Students hosted U.S. Rep. Adrian Smith in the Lincoln conference room of Founders Hall on Aug. 26. The group shared experiences from meetings with governmental officials, representatives of humanitarian organizations and victims of violence by the Colombian military.
James Keating and Jed Dush stand in front of the US Embassy in Colombia. The group met with the human rights officer to discuss allegations raised by Colombians from a previous meeting.
The perspective that constituents gather from international travel is valuable, said U.S. Rep. Adrian Smith when he met with members of a summer political science field study course on Thursday.
The class shared their experiences from an eight-day trip to Bogota, Colombia.
Smith said he plans to take what he heard at UNK back to the U.S. capital.
“I will ask many of the same questions that I heard today when I am in Washington,” Smith said.
Smith said he was grateful for insights students observed.
“I really appreciate this.

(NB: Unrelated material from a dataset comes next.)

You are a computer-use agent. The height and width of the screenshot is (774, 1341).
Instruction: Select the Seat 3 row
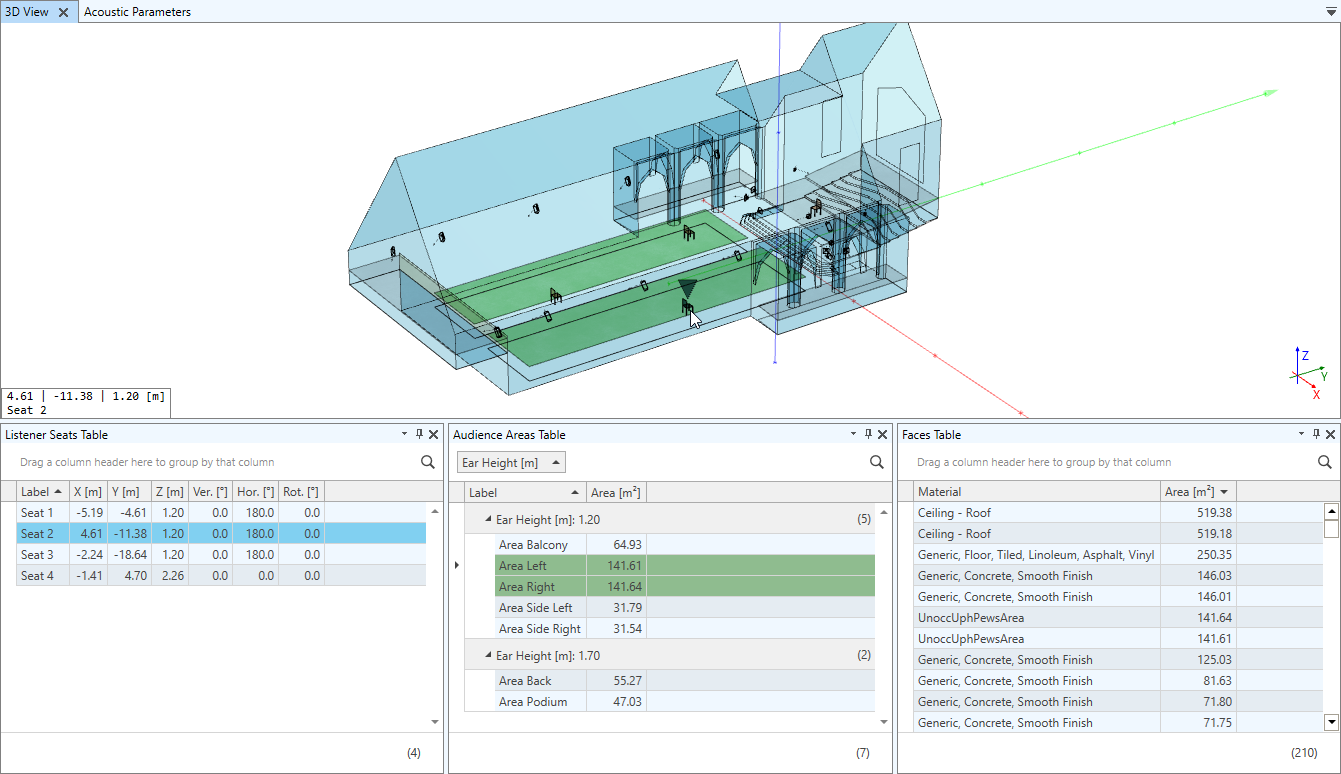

It’s not often that I get this kind of input from here in my own district,” Smith said. “I’m glad you have been able to go gather information for yourselves.”
Ten students and political science professor William Aviles received Smith, a supporter of a free trade agreement with Colombia, to discuss topics they studied and experienced first-hand.
In Aviles’ course, Human Rights and Democracy in Colombia, students met with officials from agencies of the Colombian government, the U.S. Embassy, humanitarian groups and victims of the violence committed by the Colombian military.
Colombia has received around $5 billion in U.S. aid since 2000, according to Amnesty International.
The country is the source of over 90 percent of cocaine that enters the U.S., according to the Office of National Drug Control Policy.
According to the Internal Displacement Monitoring Center, Colombia has between 3.3-4.9 billion internally displaced citizens.
The administration of President Uribe, whose term ended this summer, is credited with weakening the Revolutionary Armed Forces of Colombia (RAFC) that has been fighting the Colombian government since the 1960s; however, humanitarian groups including Amnesty International and the United Nations have issued reports which call attention to civilian human rights abuses by the Colombian military as well as collusion with paramilitaries.
“I think the greatest part of the class was that we got to hear two sides of the story. We tried to look at the nongovernmental organizations as well as the actual government,” said political science major and Colombian citizen Margareth Y. Rey Rosas.